As it wavers between a deceptively optimistic chorus and nihilistic verses, “Today” is an entire epic packed into just over three minutes — and one that absolutely can’t be left off a setlist. — A.J.
4. “I Am One”
A highlight from their oft-overlooked debut Gish, “I Am One” epitomizes Smashing Pumpkins’ knack for genre-blending, weaving elements of psych rock and shoegaze into their usual grunge. It’s virtually tailor-made for picking up the pace after a slower moment in the setlist. — A.J.
5. “Tonight, Tonight”
Complete with a swelling string section and marching band drums, “Tonight, Tonight” makes the notion of growing up and evolving as a human feel much less daunting. — A.J.
6. “Cherub Rock”
By the time they released “Cherub Rock,” Smashing Pumpkins were already prophesied as the next Pearl Jam or Nirvana. Over a buzzy, effortlessly cool guitar riff, Billy Corgan asks: At what point does counter-culture become the mainstream? — A.J.
7. “Ava Adore”
A twisted love song delivered with the bravado of Robert Smith, “Ava Adore” ushered in Smashing Pumpkins’ transition from grunge heroes to aspirational goths. — A.J.

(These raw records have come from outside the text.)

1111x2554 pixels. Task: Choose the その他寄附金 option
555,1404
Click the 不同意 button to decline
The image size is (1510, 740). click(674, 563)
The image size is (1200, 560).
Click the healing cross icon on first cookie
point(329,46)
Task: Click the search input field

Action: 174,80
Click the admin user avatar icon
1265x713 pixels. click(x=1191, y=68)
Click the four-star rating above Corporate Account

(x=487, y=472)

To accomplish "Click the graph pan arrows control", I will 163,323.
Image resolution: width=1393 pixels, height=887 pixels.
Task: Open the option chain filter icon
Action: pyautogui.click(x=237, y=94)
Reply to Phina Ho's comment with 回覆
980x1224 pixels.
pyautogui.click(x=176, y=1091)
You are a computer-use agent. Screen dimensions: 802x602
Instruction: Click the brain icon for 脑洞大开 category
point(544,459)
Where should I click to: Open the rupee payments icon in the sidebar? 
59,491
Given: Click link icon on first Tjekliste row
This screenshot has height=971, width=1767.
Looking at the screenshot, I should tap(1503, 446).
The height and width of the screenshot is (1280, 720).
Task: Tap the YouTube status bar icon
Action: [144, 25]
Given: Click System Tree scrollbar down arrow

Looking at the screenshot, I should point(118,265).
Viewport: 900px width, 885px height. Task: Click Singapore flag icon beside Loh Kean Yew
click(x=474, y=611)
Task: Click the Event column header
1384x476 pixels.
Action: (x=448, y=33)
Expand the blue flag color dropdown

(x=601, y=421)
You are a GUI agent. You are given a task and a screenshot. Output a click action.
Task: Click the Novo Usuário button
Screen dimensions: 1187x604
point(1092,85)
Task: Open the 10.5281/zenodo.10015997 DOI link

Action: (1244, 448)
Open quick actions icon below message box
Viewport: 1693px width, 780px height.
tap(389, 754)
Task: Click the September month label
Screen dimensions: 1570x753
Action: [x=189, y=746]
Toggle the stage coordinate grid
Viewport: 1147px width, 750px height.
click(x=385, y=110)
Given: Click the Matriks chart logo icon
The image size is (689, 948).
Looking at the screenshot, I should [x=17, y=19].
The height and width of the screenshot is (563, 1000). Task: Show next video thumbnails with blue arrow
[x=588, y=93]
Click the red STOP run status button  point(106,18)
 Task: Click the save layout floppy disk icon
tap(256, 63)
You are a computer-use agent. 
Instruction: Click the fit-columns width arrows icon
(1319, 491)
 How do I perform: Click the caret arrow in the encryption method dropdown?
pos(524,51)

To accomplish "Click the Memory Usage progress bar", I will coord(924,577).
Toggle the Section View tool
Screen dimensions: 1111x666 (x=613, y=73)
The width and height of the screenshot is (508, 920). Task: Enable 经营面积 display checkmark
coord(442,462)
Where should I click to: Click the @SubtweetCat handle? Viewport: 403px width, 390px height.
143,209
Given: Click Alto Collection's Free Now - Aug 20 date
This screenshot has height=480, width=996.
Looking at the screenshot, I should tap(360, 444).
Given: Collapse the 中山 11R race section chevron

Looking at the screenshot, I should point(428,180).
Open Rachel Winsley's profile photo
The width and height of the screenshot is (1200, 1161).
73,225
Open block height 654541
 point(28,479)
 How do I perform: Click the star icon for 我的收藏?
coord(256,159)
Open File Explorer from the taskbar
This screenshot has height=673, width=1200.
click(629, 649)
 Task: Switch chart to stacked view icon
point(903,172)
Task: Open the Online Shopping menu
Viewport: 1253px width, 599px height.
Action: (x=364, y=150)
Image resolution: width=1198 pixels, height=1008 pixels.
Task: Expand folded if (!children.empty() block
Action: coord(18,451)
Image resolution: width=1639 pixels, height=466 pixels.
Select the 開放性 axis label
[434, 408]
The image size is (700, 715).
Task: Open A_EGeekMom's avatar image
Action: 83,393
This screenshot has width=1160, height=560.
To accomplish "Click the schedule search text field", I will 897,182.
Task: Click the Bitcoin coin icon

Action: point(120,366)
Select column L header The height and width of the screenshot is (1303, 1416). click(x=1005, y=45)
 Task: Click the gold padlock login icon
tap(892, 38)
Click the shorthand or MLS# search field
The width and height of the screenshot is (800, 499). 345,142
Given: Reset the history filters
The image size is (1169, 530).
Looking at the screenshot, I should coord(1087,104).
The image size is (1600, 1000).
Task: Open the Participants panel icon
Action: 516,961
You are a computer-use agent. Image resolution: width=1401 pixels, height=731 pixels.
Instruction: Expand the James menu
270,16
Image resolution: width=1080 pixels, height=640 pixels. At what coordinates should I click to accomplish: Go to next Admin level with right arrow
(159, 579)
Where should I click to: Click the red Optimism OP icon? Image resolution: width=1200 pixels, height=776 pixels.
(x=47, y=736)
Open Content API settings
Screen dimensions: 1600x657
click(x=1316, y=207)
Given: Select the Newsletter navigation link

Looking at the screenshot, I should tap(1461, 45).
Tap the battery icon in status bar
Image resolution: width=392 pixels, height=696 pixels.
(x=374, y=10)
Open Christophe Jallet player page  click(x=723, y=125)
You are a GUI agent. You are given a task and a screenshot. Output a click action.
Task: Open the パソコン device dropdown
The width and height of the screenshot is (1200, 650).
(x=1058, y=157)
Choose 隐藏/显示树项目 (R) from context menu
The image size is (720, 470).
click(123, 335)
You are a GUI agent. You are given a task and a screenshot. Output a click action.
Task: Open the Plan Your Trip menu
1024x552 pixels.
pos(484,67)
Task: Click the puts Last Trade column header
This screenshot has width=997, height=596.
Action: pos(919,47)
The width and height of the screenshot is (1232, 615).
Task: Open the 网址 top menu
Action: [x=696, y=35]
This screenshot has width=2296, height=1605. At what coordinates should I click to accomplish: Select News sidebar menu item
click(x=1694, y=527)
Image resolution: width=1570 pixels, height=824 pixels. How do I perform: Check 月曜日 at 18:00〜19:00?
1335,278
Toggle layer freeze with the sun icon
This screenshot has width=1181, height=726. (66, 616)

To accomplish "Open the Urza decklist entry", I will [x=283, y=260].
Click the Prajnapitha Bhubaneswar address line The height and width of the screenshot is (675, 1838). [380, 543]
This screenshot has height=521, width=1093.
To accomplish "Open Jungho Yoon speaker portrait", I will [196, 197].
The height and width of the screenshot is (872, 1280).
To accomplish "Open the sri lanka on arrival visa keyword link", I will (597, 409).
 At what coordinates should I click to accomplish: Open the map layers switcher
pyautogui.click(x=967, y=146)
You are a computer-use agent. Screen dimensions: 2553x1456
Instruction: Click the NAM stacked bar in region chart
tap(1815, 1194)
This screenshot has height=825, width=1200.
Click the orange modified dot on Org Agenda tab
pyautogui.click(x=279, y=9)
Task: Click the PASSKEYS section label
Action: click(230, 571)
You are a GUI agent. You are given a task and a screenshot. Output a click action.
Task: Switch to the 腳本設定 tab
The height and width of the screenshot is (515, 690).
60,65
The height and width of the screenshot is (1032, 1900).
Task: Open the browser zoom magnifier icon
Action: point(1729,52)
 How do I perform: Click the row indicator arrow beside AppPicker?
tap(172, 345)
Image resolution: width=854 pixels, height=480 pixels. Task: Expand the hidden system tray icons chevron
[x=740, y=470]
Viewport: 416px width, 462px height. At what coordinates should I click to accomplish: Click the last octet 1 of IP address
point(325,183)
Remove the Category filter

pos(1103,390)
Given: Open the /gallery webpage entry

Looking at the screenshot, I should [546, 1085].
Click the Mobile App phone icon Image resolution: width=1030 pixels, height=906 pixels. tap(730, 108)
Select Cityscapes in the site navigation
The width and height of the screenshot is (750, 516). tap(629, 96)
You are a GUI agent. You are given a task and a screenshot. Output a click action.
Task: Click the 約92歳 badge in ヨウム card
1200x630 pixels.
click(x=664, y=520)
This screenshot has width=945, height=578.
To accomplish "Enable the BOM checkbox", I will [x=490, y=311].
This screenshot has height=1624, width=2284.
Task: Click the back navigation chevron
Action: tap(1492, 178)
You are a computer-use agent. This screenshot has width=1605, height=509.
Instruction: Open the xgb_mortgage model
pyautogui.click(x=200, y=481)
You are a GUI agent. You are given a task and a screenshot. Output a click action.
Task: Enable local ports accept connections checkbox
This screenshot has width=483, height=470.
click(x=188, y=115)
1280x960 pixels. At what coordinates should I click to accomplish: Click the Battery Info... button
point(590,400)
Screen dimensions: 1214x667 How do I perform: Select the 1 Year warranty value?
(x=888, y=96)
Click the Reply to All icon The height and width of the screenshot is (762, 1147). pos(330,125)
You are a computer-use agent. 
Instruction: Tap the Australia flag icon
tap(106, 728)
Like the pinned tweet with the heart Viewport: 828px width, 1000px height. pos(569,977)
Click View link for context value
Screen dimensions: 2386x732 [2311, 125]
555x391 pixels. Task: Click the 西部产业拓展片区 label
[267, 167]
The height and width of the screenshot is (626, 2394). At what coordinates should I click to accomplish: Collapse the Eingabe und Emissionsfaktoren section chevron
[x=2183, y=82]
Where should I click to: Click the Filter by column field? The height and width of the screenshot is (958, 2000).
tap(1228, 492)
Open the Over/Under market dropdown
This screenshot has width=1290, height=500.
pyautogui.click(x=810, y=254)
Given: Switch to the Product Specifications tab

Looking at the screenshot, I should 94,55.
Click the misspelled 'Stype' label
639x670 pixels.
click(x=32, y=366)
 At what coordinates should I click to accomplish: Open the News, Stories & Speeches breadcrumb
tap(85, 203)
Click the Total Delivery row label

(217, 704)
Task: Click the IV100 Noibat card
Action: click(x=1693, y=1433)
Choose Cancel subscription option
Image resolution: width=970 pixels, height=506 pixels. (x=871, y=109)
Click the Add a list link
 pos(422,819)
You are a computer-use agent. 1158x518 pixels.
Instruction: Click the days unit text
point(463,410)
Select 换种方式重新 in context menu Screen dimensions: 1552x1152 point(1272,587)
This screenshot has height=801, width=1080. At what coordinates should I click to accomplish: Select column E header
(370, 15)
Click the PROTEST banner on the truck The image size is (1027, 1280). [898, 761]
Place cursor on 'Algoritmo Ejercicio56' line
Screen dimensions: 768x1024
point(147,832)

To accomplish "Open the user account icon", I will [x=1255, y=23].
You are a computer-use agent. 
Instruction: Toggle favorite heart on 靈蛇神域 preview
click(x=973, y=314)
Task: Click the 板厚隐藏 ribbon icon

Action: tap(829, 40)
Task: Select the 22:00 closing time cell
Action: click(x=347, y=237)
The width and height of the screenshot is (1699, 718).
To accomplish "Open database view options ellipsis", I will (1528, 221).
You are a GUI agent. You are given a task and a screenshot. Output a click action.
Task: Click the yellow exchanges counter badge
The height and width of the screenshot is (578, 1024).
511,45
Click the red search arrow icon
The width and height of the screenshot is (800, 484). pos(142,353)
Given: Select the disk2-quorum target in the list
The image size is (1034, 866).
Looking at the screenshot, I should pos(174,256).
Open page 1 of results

A sequel of sorts to “1979,” “Perfect” is an ode to the future drenched in jangly, nostalgic dream pop. — A.J.
With quiet verses and cacophonous hooks, this Gish standout has become a live favorite, allowing Corgan to indulge his theatricality. — W.G.
Many fans have tried to forget Corgan’s short-lived project Zwan, but credit where it’s due, it did produce one great single. The Smashing Pumpkins have never performed “Honestly” live, according to Setlist.FM, but this is a dream setlist, and since in our dreams Zwan never existed, the tune takes its rightful place as a beloved Pumpkins’ b-side. — W.G.
It’s hard to imagine Corgan cutting a rug on a dance floor, but that’s just where he finds himself on the title track to the band’s latest album. With rollicking synths and a toe-tapping beat, “Cyr” is an example of how the later-period Pumpkins have kept their sound fresh. — W.G.
Why now that you mention it, yes we do “want to go for a ride.” Over 25 years later, “Zero” remains one of SP’s most dependable tunes for enlisting the audience to shout along. — W.G.
Going to this tour is an exercise in nostalgia, and what could be more nostalgic than “Disarm,” a song in which Corgan sang, “I used to be a little boy,” at a time when he still had hair? And best of all, the rest of the lyrics serve as a reminder of how terrible being a child could be, so that you can leave the song feeling even happier that you’re a grown ass adult and can do whatever you like. — W.G.
Cameron Crowe’s 1992 film Singles might have been all but forgotten except for the soundtrack, which hosted now-beloved songs by Alice in Chains, Pearl Jam, and yes, Smashing Pumpkins. “Drown” has some of the most picturesque guitars in all of alternative rock, with gentle chords that lap at the edges of Corgan’s lyrics like ripples in a pond playing in a corpse’s hair. — W.G.
A 25-year-old Billy Corgan might have hated this song, but then again, 25-year-old Billy Corgan had hair. People change, and while the early Pumpkin’s songs had the gritty edge of a city like Chicago, “Ramona” can be appreciated for a beat as irresistibly pleasing as a perfectly manicured suburban lawn. — W.G.
Perhaps their biggest hit to date, “1979” is brimming with the unadulterated bliss of a coming-of-age film montage — and would instantly create goosebumps when sang in unison in an arena. — A.J.